853.32(1)(b) (b) The other writing or document was in existence when the will was executed.
853.32(1)(c) (c) The other writing or document is sufficiently described in the will to permit identification with reasonable certainty.
853.32(1)(d) (d) The will was executed in compliance with s. 853.03 or 853.05.
853.32(2) (2)Disposition of tangible personal property.
853.32(2)(a)(a) A reference in a will executed on or after May 3, 1996, to another document that lists tangible personal property not otherwise specifically disposed of in the will disposes of that property if the other document describes the property and the distributees with reasonable certainty and is signed and dated by the decedent.
853.32(2)(b) (b) Another document under par. (a) is valid even if it does not exist when the will is executed, even if it is changed after the will is executed and even if it has no significance except for its effect on the disposition of property by the will.
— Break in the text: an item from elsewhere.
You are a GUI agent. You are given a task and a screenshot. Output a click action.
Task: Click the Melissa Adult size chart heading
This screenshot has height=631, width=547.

853.32(2)(c) (c) If the document described in par. (a) is not located by the personal representative, or delivered to the personal representative or circuit court with jurisdiction over the matter, within 30 days after the appointment of the personal representative, the personal representative may dispose of tangible personal property according to the provisions of the will as if no such document exists. If a valid document is located after some or all of the tangible personal property has been disposed of, the document controls the distribution of the property described in it, but the personal representative incurs no liability for the prior distribution or sale of the property, as long as the time specified in this paragraph has elapsed.
853.32(2)(d) (d) The duties and liability of a person who has custody of a document described in par. (a), or information about such a document, are governed by s. 856.05.
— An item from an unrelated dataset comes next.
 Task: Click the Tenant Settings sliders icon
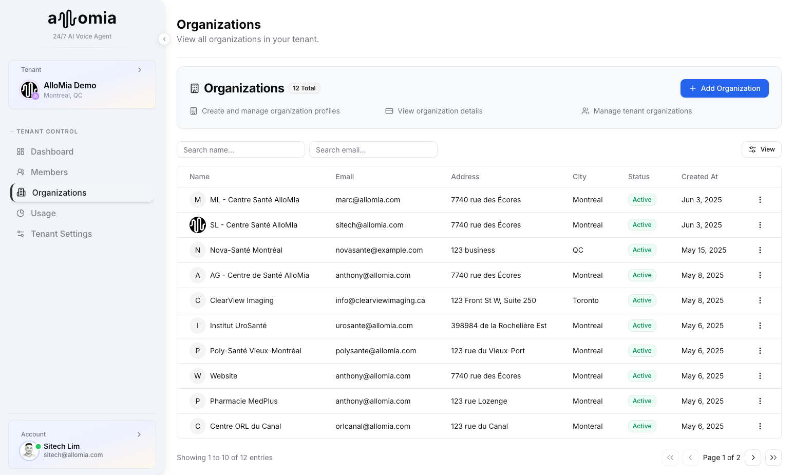point(21,234)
853.32(2)(e) (e) Beneficiaries under a document that is described in par. (a) are not interested parties for purposes of s. 879.03.
853.32(3) (3)Transfers to living trusts. The validity and implementation of a will provision that purports to transfer or appoint property to a living trust are governed by s. 701.08.
853.32 History History: 1995 a. 234; 1997 a. 188 ss. 144, 145, 153.
853.32 Annotation Wisconsin's New Personal Property Memorandum Law. Slate. Wis. Law. Oct. 1996.
853.325 853.325 Effect of reference to acts or events. A will may dispose of property by reference to acts or events that have significance apart from their effect on the disposition of property under the will and that do not occur solely for the purpose of determining the disposition of property under the will. Reference to the execution or revocation of another individual's will fulfills the requirements under this section. This section applies whether the acts or events occur before or after execution of the will or before or after the testator's death.
853.325 History History: 1997 a. 188.
853.33 853.33 Gift of securities. Section 854.11 governs gifts of securities under a will.
853.33 History History: 1997 a. 188.
853.35 853.35 Nonademption of specific gifts in certain instances. The rights of a beneficiary with respect to a specific gift that is destroyed, damaged, sold or condemned before the testator's death are governed by s. 854.08.
853.35 History History: 1993 a. 486; 1997 a. 188.
853.40 853.40 Disclaimer. A person to whom property would otherwise pass under a will may disclaim all or part of the property as provided in s. 854.13.
853.40 Annotation Unless barred by statute, debtor can disclaim bequest, thus defeating creditor's action under 813.026. Estate of Goldhammer v. Goldhammer, 138 W (2d) 77, 405 NW (2d) 693 (Ct. App. 1987).
853.40 Annotation Except for a tax-related "qualified disclaimer", the nine-month time limit for disclaimer of a future interest commences on the death of the life tenant. Estate of Balson, 183 W (2d) 31, 515 NW (2d) 474 (Ct. App. 1994).